The editor of Kaiser Research Online notes in the 1980s, retail investors depended largely on brokers to access information to invest in juniors. “To a large degree, it was a momentum driven market, and the focus in the ’80s was largely on gold exploration,” he said in early March at the Prospectors & Developers Association of Canada (PDAC) conference.

In 1990s, the sector uncovered several large discoveries, including the Voisey’s Bay nickel deposit and the Ekati diamond deposit, attracting institutional investors through private placements, Kaiser said. “That period was all about discovery exploration.” It also coincided with the deregulation of brokerage industry and the emergence of the Internet, which minimized the role of brokers as intermediaries between juniors and investors.

That discovery exploration phase came to a halt in 1997 following the Bre-X betrayal, “when the greatest gold deposit ever turned out to be a fraud,” Kaiser says.
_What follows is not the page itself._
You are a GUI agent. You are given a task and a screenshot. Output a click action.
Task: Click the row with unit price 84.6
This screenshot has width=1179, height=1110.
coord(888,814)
Consequently, the sector sank into a five-year bear market. But on a positive note, that scandal led to the introduction of the National Instrument 43-101 that required companies to backup their findings with technical reports, identifying project risks.

This injected new life into the Canadian exploration industry and “set the stage for the biggest bull market we have ever had,” Kaiser says. The commodities super-cycle lasted from 2003 to 2011.
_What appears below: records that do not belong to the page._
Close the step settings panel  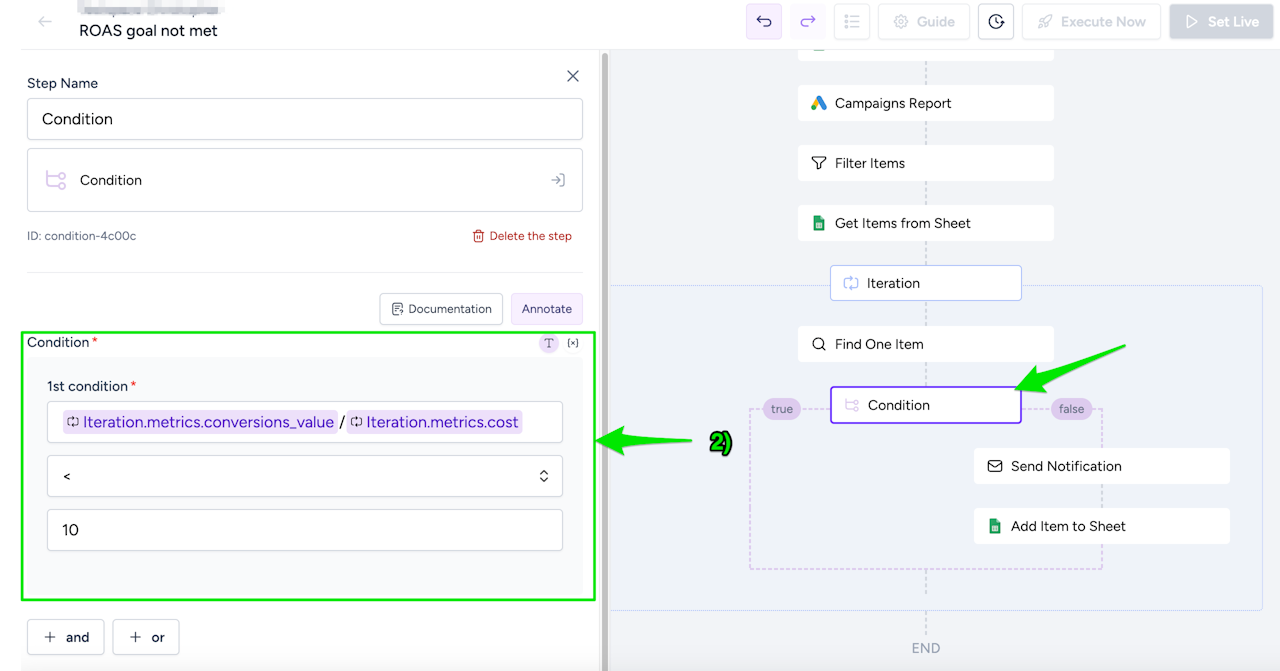[x=573, y=76]
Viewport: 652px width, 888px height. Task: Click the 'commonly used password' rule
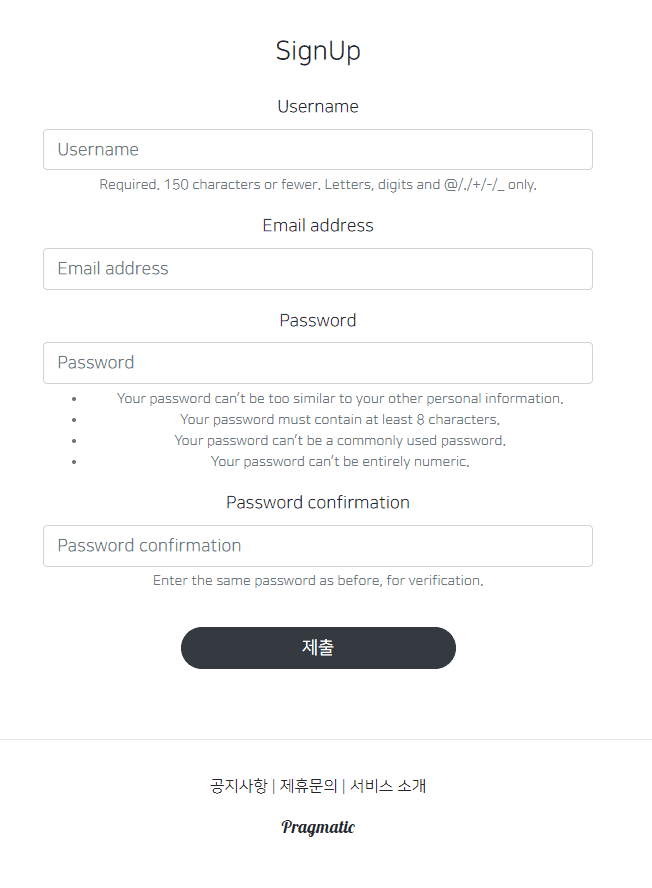pyautogui.click(x=340, y=441)
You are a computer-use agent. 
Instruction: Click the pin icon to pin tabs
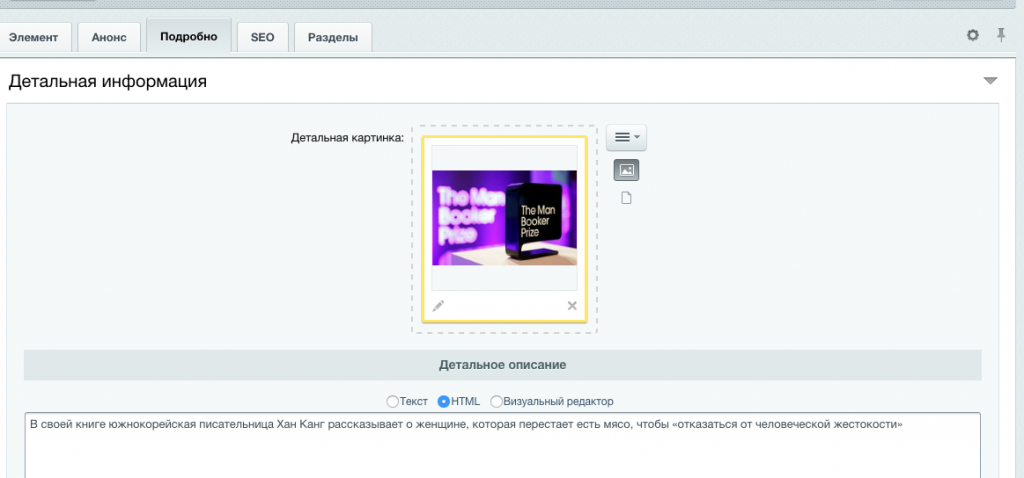pos(1001,35)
This led majors to invest $140 billion in buying out 263 juniors on the Toronto Stock Exchange and TSX Venture Exchange in the past decade, Kaiser says. While institutional investors were largely part of that, he notes retail investors were marginalized, as it required “a lot of number crunching” and cash flow analysis that they were not used to.

“Now that has ended, and we are in the worst bear market of the decade, and the retail investor has completely left the room.”

The narratives that attract capital sources in the industry are currently not working, the analyst says. The commodity cycle, based on the belief metal prices will go higher because of macroeconomic reasons, is a narrative that institutional but not retail investors follow closely, Kaiser says. He predicts the current commodities downturn will continue for another year or two.